“Keam”: nuove speranze per il panorama musicale italiano
Il panorama italiano è pieno di band emergenti che non si limitano a suonare 4 accordi per imitare i cosiddetti “grandi del rock italiano”. Ce ne sono davvero tante, ma sono tante anche le difficoltà che trovano per farsi strada in un paese dove la musica underground viene ignorata o, peggio, fatta passare come scadente.
Ultimamente, però, si vedono sempre più spesso gruppi “meno standard”, un po’ fuori le solite band rock-pop-like. I Keam sono una di queste band che non ha paura di uscire dagli schemi e buttare nel circolo musicale un album pieno di riff anticommerciali.

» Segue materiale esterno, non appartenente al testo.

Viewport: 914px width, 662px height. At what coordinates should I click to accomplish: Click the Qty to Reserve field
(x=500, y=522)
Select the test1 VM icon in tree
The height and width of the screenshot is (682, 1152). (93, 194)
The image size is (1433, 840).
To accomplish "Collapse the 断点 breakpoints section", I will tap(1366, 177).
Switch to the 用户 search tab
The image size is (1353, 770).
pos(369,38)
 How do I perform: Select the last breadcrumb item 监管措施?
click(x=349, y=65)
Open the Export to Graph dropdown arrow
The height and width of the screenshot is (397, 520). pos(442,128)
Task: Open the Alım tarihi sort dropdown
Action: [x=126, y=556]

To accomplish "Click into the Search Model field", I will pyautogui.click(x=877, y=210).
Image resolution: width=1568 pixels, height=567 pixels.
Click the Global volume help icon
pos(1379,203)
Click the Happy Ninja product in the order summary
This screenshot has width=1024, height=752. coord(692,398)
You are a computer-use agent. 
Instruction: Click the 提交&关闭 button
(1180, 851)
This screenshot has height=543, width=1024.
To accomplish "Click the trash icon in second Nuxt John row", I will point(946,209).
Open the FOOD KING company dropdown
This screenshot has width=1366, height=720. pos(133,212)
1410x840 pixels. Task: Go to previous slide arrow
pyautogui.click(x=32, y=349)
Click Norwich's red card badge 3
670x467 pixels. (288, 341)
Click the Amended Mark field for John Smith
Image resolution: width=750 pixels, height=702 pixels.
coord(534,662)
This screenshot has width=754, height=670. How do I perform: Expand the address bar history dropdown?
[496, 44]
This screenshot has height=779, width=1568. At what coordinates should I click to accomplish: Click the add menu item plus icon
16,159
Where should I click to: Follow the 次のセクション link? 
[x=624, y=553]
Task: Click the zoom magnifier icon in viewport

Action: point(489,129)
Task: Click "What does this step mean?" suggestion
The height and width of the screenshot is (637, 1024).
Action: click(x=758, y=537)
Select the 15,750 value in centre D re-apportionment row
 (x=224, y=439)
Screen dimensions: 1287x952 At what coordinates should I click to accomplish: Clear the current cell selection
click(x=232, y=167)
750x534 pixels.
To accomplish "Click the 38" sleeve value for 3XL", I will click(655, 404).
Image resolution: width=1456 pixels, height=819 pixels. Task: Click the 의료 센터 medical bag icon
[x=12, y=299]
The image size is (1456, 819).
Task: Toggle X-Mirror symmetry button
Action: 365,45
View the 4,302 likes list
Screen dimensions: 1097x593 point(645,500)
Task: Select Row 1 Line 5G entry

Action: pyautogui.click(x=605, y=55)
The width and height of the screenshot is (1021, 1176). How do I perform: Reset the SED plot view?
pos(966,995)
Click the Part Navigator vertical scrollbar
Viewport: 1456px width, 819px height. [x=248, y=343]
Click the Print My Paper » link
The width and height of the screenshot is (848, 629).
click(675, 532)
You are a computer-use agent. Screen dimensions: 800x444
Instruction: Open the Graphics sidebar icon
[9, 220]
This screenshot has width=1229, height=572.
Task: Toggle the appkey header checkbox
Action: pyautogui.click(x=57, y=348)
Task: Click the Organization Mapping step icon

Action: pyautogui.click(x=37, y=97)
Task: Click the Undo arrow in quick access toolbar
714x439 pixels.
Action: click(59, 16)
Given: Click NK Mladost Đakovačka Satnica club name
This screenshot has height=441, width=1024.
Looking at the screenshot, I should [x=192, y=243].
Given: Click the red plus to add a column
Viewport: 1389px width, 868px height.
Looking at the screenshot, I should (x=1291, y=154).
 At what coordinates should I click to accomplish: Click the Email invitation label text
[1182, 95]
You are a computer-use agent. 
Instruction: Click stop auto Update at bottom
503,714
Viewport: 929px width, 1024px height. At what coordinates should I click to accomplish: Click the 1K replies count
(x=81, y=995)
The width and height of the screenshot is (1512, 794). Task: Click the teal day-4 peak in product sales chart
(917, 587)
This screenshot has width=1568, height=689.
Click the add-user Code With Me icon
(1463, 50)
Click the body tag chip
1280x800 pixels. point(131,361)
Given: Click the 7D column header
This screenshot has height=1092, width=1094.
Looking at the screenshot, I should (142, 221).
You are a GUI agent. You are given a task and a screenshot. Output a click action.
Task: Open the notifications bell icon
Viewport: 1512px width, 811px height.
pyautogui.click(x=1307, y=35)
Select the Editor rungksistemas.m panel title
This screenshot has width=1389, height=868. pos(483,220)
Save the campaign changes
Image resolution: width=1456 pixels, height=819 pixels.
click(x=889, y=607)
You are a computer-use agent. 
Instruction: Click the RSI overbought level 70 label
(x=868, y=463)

La band, a prescindere dal fatto di essere composta da 5 ragazzi provenienti da realtà musicali completamente diverse, riesce a creare un quintetto davvero esplosivo. La lineup è composta da Andrew (chitarra), Mr Auri (batteria), Joshua (voce), Lawrence (basso) e Lu (synth bass); si, avete letto bene: la particolarità di questa lineup è quella si non usare 2 chitarre -impostazione standard del alt. rock/metal- ma bensì 2 bassi, uno per le solite frequenze basse e l’altro per creare un sound particolare, tutto suo. La band, grazie alla casa discografica Manua Loa (la quale si occupa della promozione discografica indipendente, portando gruppi anche su palchi importanti) e al produttore discografico Douglas Ford, entrano nel Edie Road Studio, situato a New York, per sfornare il loro primo lavoro in studio, il loro album omonimo, “Keam”.
L’album, contenente 10 traccie per una durata totale di circa 40 minuti, fa capire da subito con la prima traccia 7000 Dawns (è sufficiente il riff iniziale) cosa stiamo per ascoltare, oltre alle potenzialità dei 5 italiani. La seconda traccia Billy’s Tripp(y) prova ad illudere l’ascoltatore con un intro che personalmente mi riporta ai tipici film comici italiani, ma questa illusione svanisce con l’ingresso della batteria e del synth, oltre al resto della canzone in pieno stile alternative metal.
La terza traccia Raven’s Nest invece svolge la funzione di ‘viaggio nel tempo’, portandoci indietro negli anni 2000, anno in cui veniva pubblicato Hybrid Theory, uno degli album che più hanno rappresentato il nu metal.
Il primo singolo della band (sesta traccia), Robin’s Revenge (pubblicato tempo fa su Radio Interstella), parte con 26 secondi di sinfonia classica per poi dare spazio ad un giro di synth-bass, creando così un inizio davvero particolare. La canzone conclude con un melanconico giro di pianoforte e la frase “life is too fast / into the night alone“.
Il secondo singolo della band (settimana traccia), The Secret (anche questo pubblicato su RI), sembra girare intorno ad una realtà-sogno simile a The Matrix, un ipotesi che viene appoggiata dal video ufficiale, disponibile su Youtube.
Un album che merita di essere ascoltato. Una band di notevoli potenzialità che merita di farsi strada sia in Italia che all’estero.
A quanto pare, il panorama musicale italiano non è tutto da buttare.